Records provided:
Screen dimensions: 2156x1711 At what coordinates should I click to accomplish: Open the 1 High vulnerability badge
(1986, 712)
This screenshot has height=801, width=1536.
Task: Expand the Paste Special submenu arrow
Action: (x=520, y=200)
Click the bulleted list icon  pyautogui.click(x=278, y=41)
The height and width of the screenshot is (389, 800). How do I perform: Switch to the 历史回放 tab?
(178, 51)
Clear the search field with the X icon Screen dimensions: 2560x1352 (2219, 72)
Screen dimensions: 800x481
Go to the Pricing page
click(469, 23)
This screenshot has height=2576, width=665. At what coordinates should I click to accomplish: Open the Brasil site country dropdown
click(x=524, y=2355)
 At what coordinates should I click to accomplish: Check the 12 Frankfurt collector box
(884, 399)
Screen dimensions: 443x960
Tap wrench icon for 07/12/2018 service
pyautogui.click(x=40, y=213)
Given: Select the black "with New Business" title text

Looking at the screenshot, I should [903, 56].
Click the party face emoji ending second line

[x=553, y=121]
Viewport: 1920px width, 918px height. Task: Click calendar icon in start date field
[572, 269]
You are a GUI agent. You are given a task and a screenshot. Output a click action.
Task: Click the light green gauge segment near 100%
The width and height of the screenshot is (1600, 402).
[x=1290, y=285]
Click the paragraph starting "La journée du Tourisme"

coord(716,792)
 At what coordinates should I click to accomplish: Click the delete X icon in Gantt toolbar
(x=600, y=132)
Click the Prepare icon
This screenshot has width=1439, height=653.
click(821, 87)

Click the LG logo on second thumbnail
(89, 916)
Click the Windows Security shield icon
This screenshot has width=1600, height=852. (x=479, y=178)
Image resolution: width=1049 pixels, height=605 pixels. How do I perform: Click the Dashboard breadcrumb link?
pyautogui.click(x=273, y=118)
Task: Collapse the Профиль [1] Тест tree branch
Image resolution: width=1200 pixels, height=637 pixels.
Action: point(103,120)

Exercise instructions:
Retype the records above exactly.

Answer box:
Screen dimensions: 2156x1711 At what coordinates should I click to accomplish: Open the 1 High vulnerability badge
(1986, 712)
This screenshot has height=801, width=1536.
Task: Expand the Paste Special submenu arrow
Action: (x=520, y=200)
Click the bulleted list icon  pyautogui.click(x=278, y=41)
The height and width of the screenshot is (389, 800). How do I perform: Switch to the 历史回放 tab?
(178, 51)
Clear the search field with the X icon Screen dimensions: 2560x1352 (2219, 72)
Screen dimensions: 800x481
Go to the Pricing page
click(469, 23)
This screenshot has height=2576, width=665. At what coordinates should I click to accomplish: Open the Brasil site country dropdown
click(x=524, y=2355)
 At what coordinates should I click to accomplish: Check the 12 Frankfurt collector box
(884, 399)
Screen dimensions: 443x960
Tap wrench icon for 07/12/2018 service
pyautogui.click(x=40, y=213)
Given: Select the black "with New Business" title text

Looking at the screenshot, I should [903, 56].
Click the party face emoji ending second line

[x=553, y=121]
Viewport: 1920px width, 918px height. Task: Click calendar icon in start date field
[572, 269]
You are a GUI agent. You are given a task and a screenshot. Output a click action.
Task: Click the light green gauge segment near 100%
The width and height of the screenshot is (1600, 402).
[x=1290, y=285]
Click the paragraph starting "La journée du Tourisme"

coord(716,792)
 At what coordinates should I click to accomplish: Click the delete X icon in Gantt toolbar
(x=600, y=132)
Click the Prepare icon
This screenshot has width=1439, height=653.
click(821, 87)

Click the LG logo on second thumbnail
(89, 916)
Click the Windows Security shield icon
This screenshot has width=1600, height=852. (x=479, y=178)
Image resolution: width=1049 pixels, height=605 pixels. How do I perform: Click the Dashboard breadcrumb link?
pyautogui.click(x=273, y=118)
Task: Collapse the Профиль [1] Тест tree branch
Image resolution: width=1200 pixels, height=637 pixels.
Action: point(103,120)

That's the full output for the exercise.